In the class of small turbine engines, it should yield greater fuel efficiency then conventional turbine engines because it utilizes fuel injectors and delayed heated compressed air that is allowed to increase in density before entering into multiple rotating combustion chambers to generate substantial power output.
The transvector jet principle with optional water spray/steam thrust booster was envisioned to ensure ample thrust to vertically launch a VTOL jet propelled vehicle and speed up its transition to horizontal flight. This innovative idea could expedite the vehicle’s transition to horizontal flight from a vertical launch and consume less conventional fuel in the process.
Applying the same principle introduced by the Pulsed Turbine VTOL Gyro-Stabilized Jet Propulsion Platform, four identical Pulsed Turbine Jet Engines are linked physically by a central thrust vectoring transmission drive and also linked electronically by a central gyro-controlled computer.
During hovered flight each Pulsed Turbine Jet engine utilizes its own continuously monitored and calibrated electronic feedback network to alter the pulse-width or duration of fuel injection to maintain a specific thrust output which would be approximately equal for all four engines.
This feedback network maintains this default thrust output setting until an electronic gyro input signal is received to temporarily allow a new or variable setting. Once the gyro input signal is discontinued the feedback network returns to its original default setting. This concept establishes independent engine control for a multi-jet engine gyro-stabilized VTOL platform.
Output thrust is first initiated by substantial exhaust generated by dual tandem four-chambered ultra-high speed rotary Pulsed Turbine Rotor Engines. This exhaust is channeled separately from each Pulsed Turbine Rotor engine to a reheat or afterburner stage where additional fuel is added to the hot exhaust and reignited if necessary. These separate channels of reheated exhaust are then channeled together to create jet thrust propulsion.

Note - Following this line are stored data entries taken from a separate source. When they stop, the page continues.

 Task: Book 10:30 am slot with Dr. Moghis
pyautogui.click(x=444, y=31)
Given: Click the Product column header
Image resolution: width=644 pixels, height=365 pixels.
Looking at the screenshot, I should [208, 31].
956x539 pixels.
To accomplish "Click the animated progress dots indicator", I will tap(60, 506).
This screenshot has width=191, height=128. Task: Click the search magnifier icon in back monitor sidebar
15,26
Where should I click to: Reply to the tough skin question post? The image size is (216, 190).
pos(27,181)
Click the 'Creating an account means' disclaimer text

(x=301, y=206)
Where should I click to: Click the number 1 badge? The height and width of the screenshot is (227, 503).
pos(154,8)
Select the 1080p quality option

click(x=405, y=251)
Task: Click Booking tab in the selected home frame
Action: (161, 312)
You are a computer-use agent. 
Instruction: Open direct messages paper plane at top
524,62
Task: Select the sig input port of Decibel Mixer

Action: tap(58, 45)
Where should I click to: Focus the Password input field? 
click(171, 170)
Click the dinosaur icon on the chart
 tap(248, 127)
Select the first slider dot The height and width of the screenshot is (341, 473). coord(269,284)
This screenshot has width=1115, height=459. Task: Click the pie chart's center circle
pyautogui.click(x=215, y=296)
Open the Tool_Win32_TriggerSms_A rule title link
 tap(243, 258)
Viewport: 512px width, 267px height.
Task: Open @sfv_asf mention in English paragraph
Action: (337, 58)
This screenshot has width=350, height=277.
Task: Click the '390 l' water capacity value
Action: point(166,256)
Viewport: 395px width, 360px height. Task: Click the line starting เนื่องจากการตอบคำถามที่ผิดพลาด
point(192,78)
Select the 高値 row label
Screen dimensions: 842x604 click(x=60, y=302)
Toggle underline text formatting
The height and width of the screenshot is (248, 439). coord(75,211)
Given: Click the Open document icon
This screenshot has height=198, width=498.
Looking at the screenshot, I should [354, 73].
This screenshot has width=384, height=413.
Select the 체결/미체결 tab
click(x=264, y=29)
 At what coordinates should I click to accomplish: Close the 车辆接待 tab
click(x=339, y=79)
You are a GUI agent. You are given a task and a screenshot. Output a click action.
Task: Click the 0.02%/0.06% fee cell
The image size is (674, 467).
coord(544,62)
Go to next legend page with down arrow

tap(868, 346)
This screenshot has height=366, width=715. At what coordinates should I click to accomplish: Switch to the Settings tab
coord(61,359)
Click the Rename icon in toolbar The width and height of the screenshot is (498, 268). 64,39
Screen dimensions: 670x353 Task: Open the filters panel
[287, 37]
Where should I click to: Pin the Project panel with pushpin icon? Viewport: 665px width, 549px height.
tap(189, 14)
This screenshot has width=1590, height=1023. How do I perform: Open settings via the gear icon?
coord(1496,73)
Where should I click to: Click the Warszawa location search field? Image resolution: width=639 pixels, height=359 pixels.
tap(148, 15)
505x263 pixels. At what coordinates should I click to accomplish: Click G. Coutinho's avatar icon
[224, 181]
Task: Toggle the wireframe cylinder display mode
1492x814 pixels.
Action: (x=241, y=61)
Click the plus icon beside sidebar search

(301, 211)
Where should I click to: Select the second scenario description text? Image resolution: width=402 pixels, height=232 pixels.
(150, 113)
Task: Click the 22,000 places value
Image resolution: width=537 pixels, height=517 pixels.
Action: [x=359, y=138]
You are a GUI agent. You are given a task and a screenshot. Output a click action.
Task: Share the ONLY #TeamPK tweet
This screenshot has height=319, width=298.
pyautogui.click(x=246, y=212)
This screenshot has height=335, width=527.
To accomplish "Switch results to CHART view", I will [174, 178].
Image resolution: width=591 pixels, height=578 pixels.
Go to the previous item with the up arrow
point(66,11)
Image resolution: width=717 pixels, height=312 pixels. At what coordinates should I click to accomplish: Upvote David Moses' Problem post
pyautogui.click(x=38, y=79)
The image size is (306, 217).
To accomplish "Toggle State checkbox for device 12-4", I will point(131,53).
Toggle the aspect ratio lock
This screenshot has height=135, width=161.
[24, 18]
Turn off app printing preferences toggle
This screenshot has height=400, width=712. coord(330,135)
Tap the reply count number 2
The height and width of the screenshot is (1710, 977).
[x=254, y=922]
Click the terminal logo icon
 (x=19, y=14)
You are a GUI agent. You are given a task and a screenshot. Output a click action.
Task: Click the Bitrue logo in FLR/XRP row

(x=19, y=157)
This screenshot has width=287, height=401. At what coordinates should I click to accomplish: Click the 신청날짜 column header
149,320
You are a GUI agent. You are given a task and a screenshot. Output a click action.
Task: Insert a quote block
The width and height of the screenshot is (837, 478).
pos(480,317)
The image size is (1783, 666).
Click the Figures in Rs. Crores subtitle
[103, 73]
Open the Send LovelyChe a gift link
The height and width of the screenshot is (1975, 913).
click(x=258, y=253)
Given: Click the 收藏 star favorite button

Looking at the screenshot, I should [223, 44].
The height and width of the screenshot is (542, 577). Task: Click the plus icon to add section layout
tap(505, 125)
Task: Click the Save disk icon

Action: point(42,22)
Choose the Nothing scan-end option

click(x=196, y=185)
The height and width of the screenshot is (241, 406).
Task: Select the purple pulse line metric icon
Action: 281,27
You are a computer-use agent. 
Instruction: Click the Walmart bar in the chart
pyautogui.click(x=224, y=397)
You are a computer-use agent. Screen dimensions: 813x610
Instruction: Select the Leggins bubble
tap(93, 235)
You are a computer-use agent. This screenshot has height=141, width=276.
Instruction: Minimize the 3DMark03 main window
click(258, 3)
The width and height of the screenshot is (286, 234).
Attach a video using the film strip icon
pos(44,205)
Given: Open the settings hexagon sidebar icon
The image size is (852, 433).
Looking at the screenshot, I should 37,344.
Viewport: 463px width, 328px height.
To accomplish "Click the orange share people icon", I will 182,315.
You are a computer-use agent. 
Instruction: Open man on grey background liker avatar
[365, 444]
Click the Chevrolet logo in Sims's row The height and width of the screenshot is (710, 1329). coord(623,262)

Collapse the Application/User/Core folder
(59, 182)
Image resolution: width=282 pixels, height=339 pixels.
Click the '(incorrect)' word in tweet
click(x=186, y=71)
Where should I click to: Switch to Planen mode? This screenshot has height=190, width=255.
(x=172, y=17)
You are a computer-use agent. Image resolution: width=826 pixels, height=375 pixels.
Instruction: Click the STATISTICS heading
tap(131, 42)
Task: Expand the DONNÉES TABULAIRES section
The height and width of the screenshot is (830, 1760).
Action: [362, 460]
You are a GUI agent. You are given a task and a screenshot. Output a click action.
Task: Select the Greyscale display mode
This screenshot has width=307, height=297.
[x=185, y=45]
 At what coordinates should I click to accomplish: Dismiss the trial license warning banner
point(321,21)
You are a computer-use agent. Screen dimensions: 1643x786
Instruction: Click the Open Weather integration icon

Altering fuel injection in the Pulsed Turbine Rotors has an intrinsic effect on the pressure buildup throughout the exhaust channels. This pressure and resulting thrust can be varied precisely by activating one, two, three or more, up to all eight gyro-controlled fuel injectors.
The secondary transvector jet stage draws additional ambient air via suction resulting from the jet thrust exiting from the Pulsed Turbine Jet Engine into the secondary stage. The steam booster or water injection into the transvector jet is an optional function. Its intended use is to provide additional temporary thrust that is channeled through thrust-vectoring nozzles to hasten the jet powered vehicle’s transition from lift-off to normal horizontal flight just beyond the aircraft’s rated stall speed.
Automatic water injection shutoff would occur when the aircraft reaches a specified airspeed. Under normal conditions the time elapsed for this function is anticipated to be less than 30 seconds.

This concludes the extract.